== Source
Repair prices tend to average around £150 for one that needs a little attention, of course this can go up but then mini-services are much less. They really aren't obscene to look after - and as for insurance, your home insurance tends to cover them but not for failure (except due to accidental damage if you're covered for that) so it's up to you, your conscience and future premiums if you feel it's worth going that way...

However, having said that I've got friends who have bought bodies off ebay since day dot (2nd hand) and they've never had issues - always make sure you buy off a person with a genuine reason for selling, maybe consider companies but look out for people who have picked them up cheap in auctions and are sticking them up for a quick buck on BIN auctions...


----------



## nimbus_cup (Oct 6, 2008)

i've had the D5000 for 4 months now, what a great piece of kit easy to use tilt screen is very handy for low level shots etc plus you get hd video if you want it.


----------



## Maggi200 (Aug 21, 2009)

I've been looking too and not had any joy, I hear SRS microsystems is very good, although I won't ever visit on personal grounds. Not sure how long they'll be there though as I've seen teh shop space advertised in the Observer. They also have another store in raynors lane though. They do second hand bodies with warranties iirc


----------



## dubnut71 (Jul 25, 2006)

I am a nikon guy but have used canon before and am going to stick my neck out and say it doesn't matter.
Buy a camera, shoot it until it disintegrates into a thousand bits and buy another one..... 
Its a bit like detailing really, there is no "right" camera or "right" answer. I could go out tomorrow and buy a Hasselblad H4-D but my images are not going to look like tim wallace or david lofthus's .

Photography has a huge amount of brand approval and snobbery, superceded camera's like the nikon D80 are looked down on but are perfect camera's nonetheless, a second hand one is a tool to be used to create images and its very very rare its the limiting factor in making an image that satisfies you.

You'll be fine with whatever you choose mate, after all the real thing that make spectacular images is actually behind the camera.......


----------



## Pezza4u (Jun 7, 2007)

nimbus_cup said:


> i've had the D5000 for 4 months now, what a great piece of kit easy to use tilt screen is very handy for low level shots etc plus you get hd video if you want it.


I am a fan of taking photos of cars like you're looking up at them from ground level so rather than lay on floor you could use the tilt screen? From the photos I've seen it looks like the screen will tilt at this angle to take these kind of shots.
====
Challenges:
**1)** According to the camera forum thread, roughly what is the average repair price for a camera that needs a little attention?
**2)** Please list every username that appears as a post heading in the camera forum thread.
**3)** Return the passage of the camera forum thread from "## Maggi200 (Aug" up to and including "david lofthus's .".
== Record list
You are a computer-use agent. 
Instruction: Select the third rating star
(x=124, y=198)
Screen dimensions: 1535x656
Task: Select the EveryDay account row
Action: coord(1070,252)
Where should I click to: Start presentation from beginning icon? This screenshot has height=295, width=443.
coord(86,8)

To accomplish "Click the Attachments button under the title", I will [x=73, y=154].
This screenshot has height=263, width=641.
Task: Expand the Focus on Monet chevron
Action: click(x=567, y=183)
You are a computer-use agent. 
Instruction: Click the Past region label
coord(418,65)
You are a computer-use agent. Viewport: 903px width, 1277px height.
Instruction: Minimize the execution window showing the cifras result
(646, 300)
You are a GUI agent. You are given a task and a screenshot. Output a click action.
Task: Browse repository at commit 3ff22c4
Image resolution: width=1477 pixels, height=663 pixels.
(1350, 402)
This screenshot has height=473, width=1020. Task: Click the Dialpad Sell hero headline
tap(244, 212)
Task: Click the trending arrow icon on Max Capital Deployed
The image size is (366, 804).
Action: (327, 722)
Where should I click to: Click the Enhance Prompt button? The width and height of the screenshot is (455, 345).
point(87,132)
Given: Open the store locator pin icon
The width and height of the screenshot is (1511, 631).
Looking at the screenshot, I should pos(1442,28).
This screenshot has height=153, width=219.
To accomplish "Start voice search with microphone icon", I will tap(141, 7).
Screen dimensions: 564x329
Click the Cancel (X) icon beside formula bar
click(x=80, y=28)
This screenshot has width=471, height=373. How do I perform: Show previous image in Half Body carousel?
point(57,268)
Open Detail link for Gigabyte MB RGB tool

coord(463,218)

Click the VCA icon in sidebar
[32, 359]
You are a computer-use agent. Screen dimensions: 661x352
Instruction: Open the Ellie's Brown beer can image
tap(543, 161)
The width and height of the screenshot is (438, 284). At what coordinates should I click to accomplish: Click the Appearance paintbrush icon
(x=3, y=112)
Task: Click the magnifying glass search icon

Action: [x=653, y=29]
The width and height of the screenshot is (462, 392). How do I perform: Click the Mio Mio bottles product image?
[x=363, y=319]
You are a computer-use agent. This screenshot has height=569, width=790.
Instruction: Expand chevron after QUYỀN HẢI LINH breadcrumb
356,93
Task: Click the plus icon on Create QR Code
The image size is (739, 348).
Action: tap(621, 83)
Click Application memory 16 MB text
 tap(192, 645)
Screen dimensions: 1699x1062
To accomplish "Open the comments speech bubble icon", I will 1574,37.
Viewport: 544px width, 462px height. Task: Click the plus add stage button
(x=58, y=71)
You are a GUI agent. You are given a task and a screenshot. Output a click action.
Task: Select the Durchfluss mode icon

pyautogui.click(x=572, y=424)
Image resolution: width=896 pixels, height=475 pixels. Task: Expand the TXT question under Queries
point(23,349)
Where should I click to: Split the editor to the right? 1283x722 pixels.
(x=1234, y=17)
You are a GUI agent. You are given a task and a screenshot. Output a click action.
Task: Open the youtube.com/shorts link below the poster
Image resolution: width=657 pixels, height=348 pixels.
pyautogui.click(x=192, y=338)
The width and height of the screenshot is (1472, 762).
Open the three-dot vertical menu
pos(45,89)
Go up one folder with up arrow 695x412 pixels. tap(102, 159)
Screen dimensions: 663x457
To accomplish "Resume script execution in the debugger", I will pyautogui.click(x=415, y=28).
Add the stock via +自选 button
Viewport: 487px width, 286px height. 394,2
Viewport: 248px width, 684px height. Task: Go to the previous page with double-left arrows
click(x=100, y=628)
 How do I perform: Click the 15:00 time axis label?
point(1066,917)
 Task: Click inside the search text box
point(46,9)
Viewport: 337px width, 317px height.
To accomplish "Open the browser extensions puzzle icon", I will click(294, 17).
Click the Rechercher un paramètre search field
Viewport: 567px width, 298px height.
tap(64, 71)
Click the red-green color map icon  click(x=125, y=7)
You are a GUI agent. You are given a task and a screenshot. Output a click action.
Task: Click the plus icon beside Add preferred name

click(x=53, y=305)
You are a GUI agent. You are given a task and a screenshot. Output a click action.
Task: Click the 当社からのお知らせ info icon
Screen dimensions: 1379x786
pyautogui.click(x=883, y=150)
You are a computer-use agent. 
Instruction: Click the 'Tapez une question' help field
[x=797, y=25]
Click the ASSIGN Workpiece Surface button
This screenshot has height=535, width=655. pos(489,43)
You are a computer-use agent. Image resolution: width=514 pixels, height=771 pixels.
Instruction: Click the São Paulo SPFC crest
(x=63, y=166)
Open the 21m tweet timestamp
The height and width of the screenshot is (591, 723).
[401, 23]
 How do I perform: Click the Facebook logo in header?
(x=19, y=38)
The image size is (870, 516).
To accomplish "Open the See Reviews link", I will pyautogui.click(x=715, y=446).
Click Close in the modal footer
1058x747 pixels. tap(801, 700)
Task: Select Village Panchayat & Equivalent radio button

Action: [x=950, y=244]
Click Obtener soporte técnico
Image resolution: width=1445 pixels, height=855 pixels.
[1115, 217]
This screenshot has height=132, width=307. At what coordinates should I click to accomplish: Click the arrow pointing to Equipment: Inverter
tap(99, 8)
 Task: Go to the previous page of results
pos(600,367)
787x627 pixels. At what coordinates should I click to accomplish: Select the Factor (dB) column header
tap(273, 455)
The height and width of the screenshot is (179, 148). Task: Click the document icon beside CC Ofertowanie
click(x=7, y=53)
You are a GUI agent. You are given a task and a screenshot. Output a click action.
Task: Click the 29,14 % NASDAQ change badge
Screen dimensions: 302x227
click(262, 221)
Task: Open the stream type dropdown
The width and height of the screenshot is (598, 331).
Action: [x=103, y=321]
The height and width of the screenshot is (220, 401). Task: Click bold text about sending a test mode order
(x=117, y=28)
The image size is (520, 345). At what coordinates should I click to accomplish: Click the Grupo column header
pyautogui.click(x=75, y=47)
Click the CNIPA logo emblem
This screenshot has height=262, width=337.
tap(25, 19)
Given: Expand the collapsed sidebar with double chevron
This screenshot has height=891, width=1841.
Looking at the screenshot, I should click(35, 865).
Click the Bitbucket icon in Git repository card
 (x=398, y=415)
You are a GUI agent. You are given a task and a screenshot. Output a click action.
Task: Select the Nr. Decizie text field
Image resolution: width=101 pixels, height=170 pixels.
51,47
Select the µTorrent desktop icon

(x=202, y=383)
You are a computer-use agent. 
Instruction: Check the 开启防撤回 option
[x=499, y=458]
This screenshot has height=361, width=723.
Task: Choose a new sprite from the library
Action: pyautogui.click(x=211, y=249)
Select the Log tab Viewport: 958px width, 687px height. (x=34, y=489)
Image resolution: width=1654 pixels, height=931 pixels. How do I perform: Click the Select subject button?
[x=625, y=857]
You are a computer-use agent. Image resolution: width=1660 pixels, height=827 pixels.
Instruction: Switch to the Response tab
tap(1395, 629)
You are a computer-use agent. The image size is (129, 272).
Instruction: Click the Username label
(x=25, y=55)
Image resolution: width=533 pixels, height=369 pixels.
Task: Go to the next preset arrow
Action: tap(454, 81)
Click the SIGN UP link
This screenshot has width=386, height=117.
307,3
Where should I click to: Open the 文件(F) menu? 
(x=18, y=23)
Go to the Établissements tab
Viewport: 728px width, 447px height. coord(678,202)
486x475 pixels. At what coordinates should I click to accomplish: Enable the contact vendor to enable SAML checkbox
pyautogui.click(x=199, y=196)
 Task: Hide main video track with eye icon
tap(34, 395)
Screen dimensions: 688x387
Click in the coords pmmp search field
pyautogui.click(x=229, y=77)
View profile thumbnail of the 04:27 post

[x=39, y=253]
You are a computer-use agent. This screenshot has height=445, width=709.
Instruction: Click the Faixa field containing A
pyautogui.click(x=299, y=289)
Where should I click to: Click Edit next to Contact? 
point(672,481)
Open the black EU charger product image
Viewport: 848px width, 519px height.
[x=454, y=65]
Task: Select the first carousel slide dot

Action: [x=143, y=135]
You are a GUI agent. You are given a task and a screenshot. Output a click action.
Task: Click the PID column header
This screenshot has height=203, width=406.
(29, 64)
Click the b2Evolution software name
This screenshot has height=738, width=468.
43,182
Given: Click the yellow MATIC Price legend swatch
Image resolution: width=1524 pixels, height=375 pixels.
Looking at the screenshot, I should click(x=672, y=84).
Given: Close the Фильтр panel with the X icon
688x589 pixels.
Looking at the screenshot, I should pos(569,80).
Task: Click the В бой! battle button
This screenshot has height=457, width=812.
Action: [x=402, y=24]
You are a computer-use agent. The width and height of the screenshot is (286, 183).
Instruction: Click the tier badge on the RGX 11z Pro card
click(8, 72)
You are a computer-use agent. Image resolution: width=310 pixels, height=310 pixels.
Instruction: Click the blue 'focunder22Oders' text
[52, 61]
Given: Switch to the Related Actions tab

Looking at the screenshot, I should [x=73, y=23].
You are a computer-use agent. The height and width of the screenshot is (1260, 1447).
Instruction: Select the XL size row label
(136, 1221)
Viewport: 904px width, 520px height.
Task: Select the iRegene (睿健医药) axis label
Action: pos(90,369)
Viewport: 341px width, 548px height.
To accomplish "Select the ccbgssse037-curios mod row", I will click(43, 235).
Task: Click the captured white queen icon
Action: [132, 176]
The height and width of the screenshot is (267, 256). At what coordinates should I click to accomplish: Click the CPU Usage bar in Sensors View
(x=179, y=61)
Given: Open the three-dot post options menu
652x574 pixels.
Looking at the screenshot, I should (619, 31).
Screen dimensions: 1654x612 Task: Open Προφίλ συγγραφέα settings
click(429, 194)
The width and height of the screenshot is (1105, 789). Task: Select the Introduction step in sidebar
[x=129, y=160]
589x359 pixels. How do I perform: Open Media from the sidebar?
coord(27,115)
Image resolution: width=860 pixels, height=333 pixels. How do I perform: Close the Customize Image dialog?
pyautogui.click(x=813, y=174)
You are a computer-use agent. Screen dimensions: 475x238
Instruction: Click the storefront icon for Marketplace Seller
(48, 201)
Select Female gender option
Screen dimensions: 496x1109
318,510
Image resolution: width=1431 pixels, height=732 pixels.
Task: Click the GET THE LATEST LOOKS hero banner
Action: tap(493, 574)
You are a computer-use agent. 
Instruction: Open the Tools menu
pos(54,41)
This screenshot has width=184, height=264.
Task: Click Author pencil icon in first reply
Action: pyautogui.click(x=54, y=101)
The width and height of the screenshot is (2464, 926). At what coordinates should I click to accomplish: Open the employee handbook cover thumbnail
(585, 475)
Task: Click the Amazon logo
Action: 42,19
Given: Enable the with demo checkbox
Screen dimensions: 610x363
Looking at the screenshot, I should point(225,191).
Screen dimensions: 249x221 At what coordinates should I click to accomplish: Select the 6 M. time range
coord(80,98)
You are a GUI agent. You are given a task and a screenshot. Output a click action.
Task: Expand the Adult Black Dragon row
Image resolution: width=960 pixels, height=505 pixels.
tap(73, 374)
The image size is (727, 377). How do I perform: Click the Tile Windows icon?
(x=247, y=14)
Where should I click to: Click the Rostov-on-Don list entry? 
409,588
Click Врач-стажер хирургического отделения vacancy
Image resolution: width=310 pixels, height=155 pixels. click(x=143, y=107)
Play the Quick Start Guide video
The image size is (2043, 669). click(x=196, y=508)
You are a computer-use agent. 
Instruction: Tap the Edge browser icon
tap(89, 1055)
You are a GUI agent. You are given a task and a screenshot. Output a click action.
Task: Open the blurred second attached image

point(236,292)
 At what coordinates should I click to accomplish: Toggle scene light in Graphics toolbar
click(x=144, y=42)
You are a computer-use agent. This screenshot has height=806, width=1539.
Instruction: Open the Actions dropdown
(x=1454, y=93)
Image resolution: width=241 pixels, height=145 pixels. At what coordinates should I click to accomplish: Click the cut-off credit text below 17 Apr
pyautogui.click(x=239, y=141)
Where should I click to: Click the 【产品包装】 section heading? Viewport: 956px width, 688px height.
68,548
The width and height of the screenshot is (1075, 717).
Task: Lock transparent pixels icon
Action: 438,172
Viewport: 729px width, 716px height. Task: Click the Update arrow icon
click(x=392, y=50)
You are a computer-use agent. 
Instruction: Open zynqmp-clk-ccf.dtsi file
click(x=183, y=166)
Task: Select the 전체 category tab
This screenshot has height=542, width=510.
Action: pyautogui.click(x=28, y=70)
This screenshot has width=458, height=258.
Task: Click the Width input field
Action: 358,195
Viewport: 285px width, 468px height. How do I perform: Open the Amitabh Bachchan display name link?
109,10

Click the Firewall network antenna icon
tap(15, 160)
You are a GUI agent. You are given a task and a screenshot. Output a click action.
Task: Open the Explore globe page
====
Responses to the tasks:
**1)** Around £150.

**2)** nimbus_cup, Maggi200, dubnut71, Pezza4u

**3)**
## Maggi200 (Aug 21, 2009)

I've been looking too and not had any joy, I hear SRS microsystems is very good, although I won't ever visit on personal grounds. Not sure how long they'll be there though as I've seen teh shop space advertised in the Observer. They also have another store in raynors lane though. They do second hand bodies with warranties iirc


----------



## dubnut71 (Jul 25, 2006)

I am a nikon guy but have used canon before and am going to stick my neck out and say it doesn't matter.
Buy a camera, shoot it until it disintegrates into a thousand bits and buy another one..... 
Its a bit like detailing really, there is no "right" camera or "right" answer. I could go out tomorrow and buy a Hasselblad H4-D but my images are not going to look like tim wallace or david lofthus's .